Most striking is how the six performers in Tangelson's section respond to the environment. Their eyes are wide open, yet blinking incessantly. Steps are taken with measured precision -- as if in an old-school video game. Startled stares greet audience laughter. Words come in short bursts -- sound bytes about morning rituals or menu choices. Enlightenment is found in such mundane moments as the mechanics of giving a hug.
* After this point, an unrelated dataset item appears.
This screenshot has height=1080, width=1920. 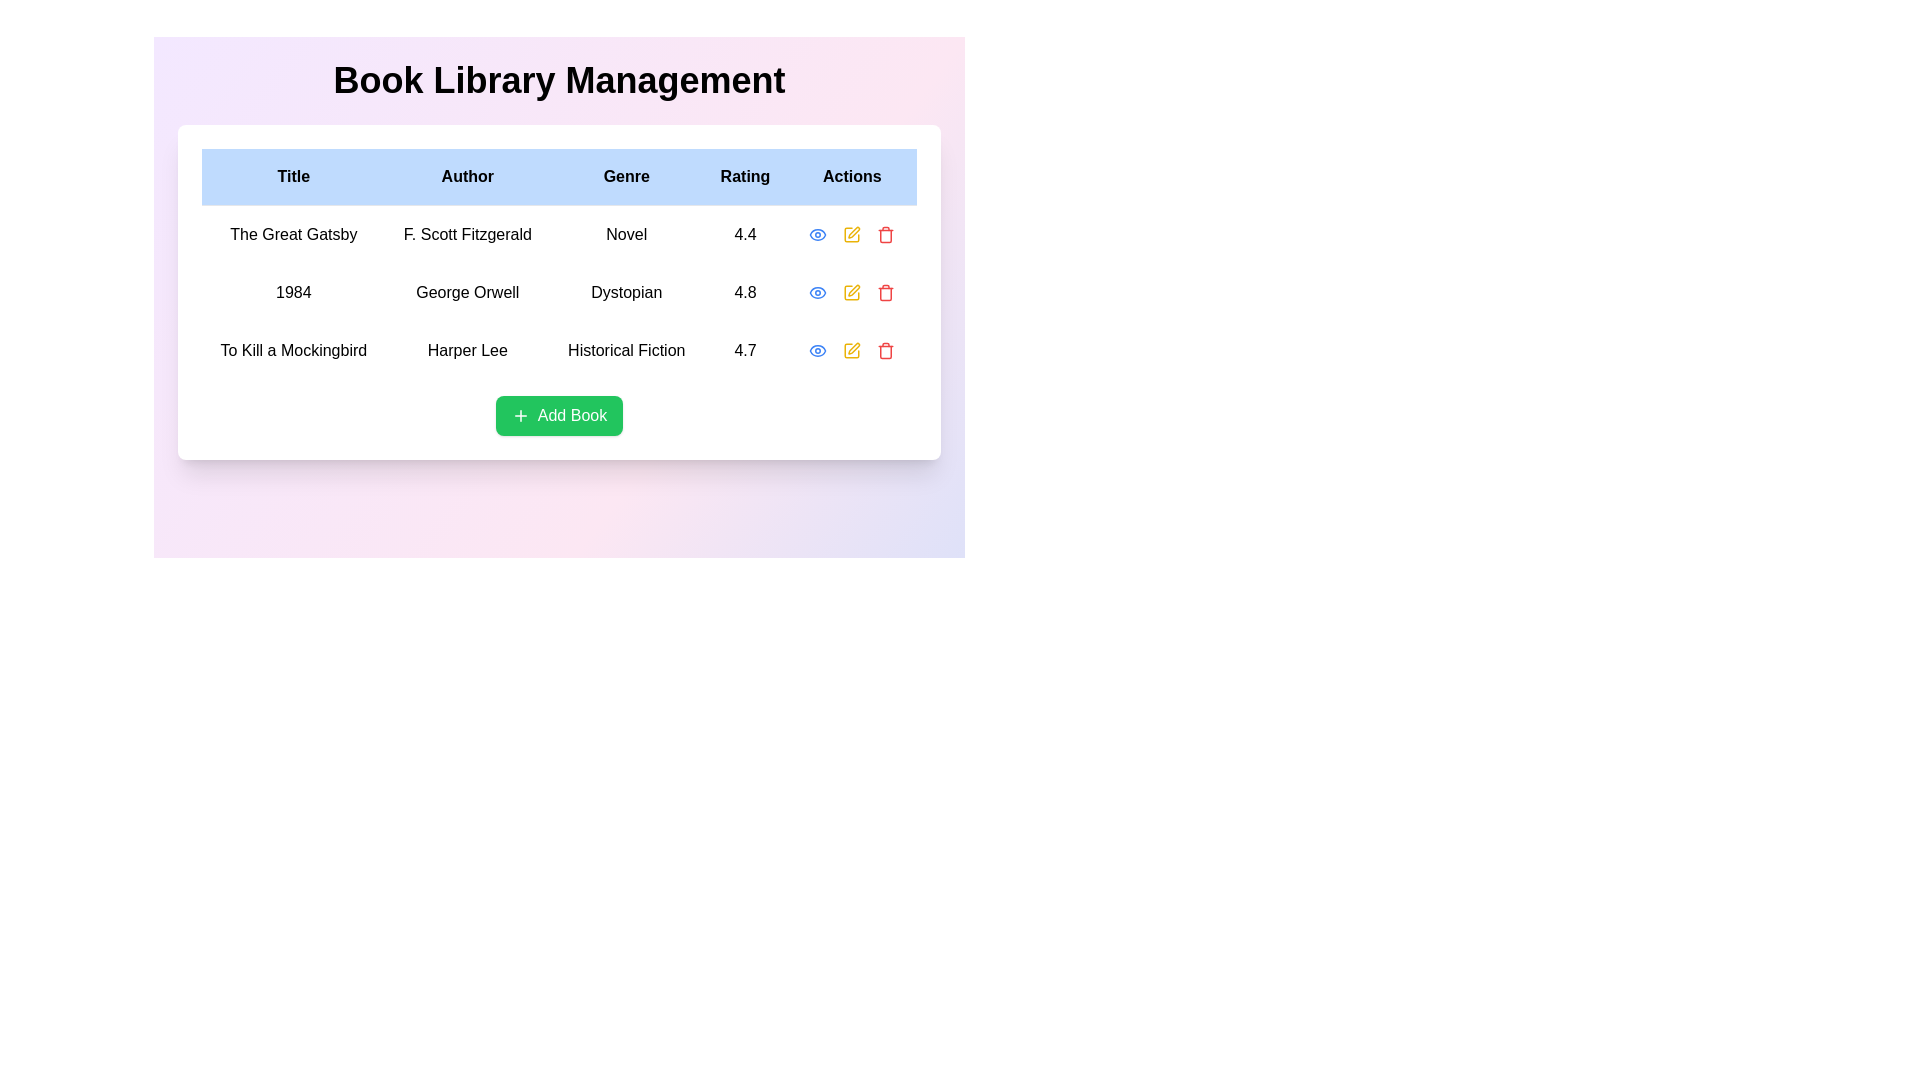 What do you see at coordinates (885, 293) in the screenshot?
I see `the delete action icon button, which is the rightmost item in the second row of the 'Actions' column in the table, immediately following the yellow pencil icon` at bounding box center [885, 293].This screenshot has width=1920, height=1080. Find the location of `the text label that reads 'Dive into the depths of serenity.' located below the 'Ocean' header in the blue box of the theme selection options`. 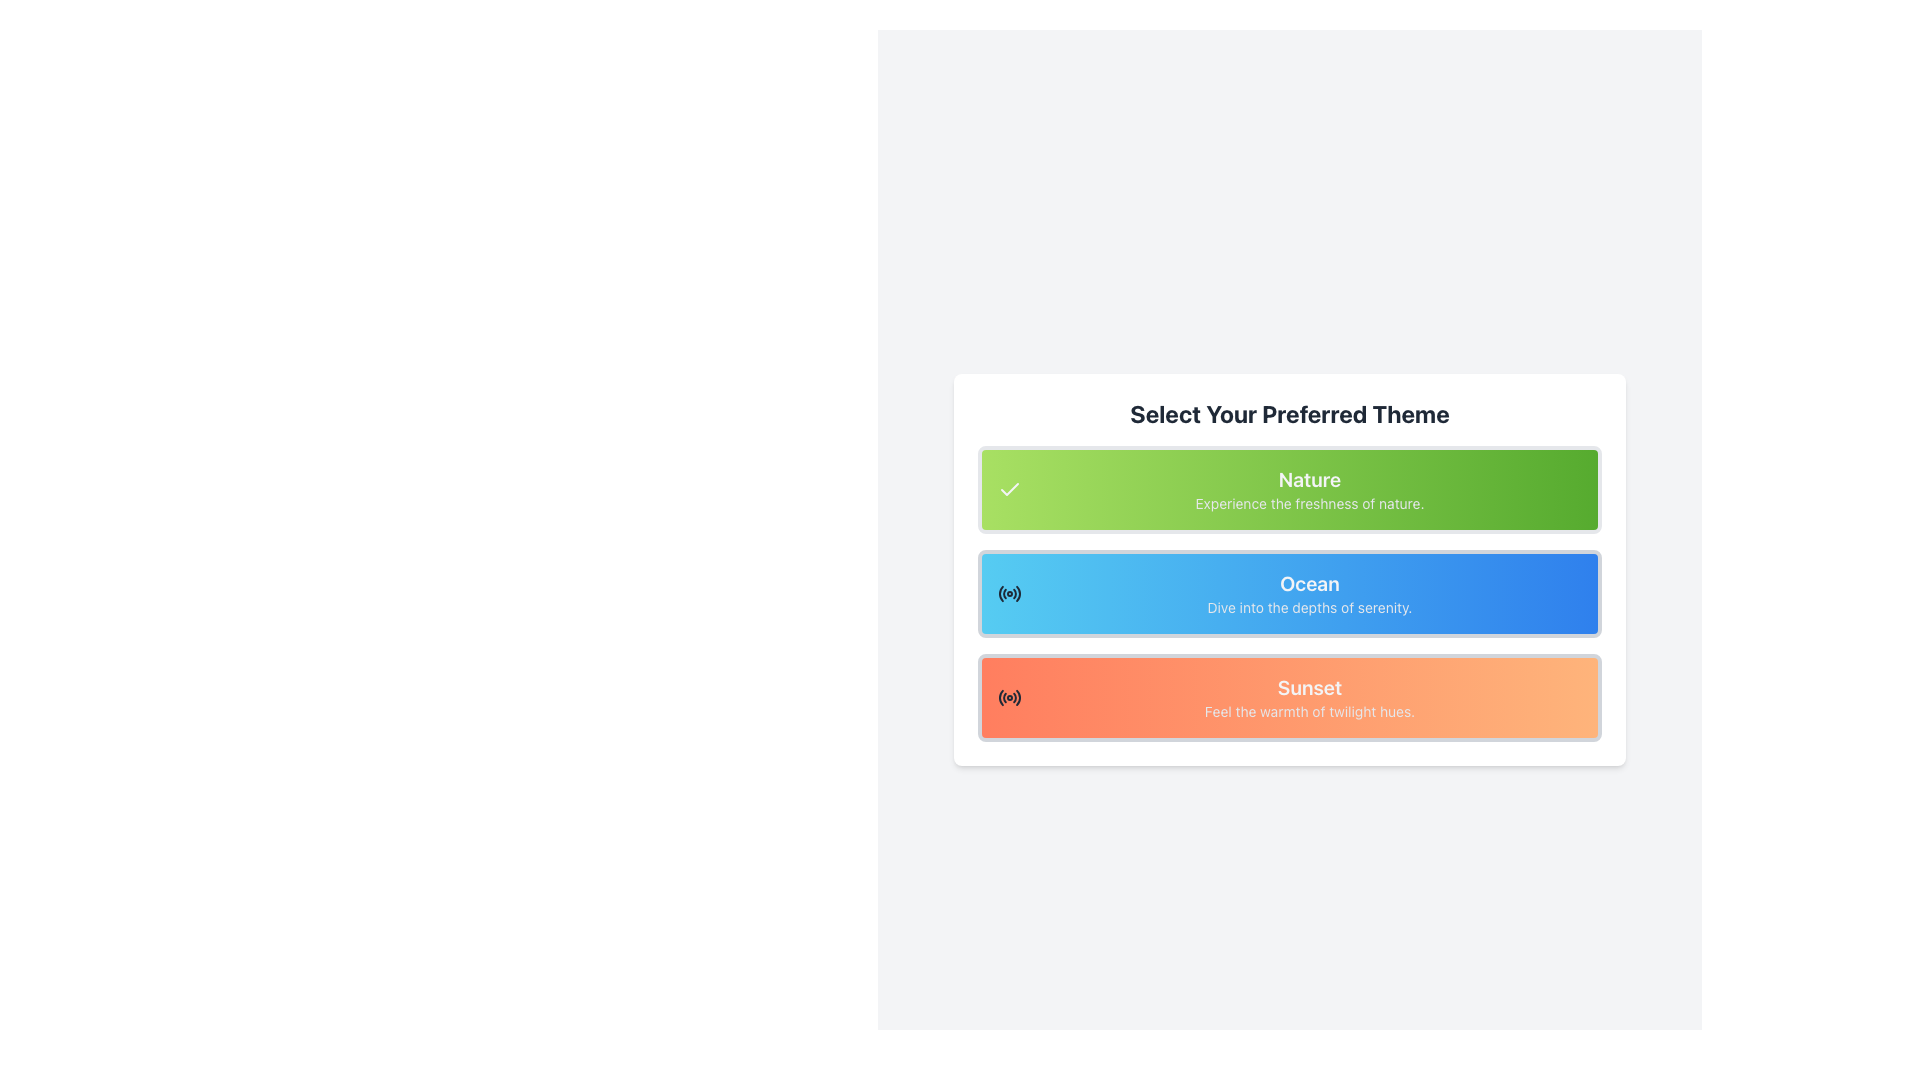

the text label that reads 'Dive into the depths of serenity.' located below the 'Ocean' header in the blue box of the theme selection options is located at coordinates (1310, 607).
The chaos generated by King and Underbakke offers stylistic contrast. A trio of dancers tumbles through the space like feisty fairy avatars, their candy-colored wigs and costumes seemingly pinched from Katy Perry. As both guides and gate-crashers through all aspects of the show, all seem intent on shaking up conversations, especially those that begin and end with bland assessments of how busy we all are.
Bremer is the everyman. Fresh off a touring role with Cirque du Soleil, he makes full use of his considerable clown skills and comic timing while tackling a recalcitrant mike stand and vacuum cleaner. But like the rest of us, he is just as often thwarted by what he can't see or comprehend.
These aspects of "Basic North" come across much more neatly in writing than on stage. And that's to its credit. There's a winning sense of spontaneity and creative evolution whirring from within this work's core. You just keep wondering which direction the artists will turn to next.
Caroline Palmer writes regularly about dance.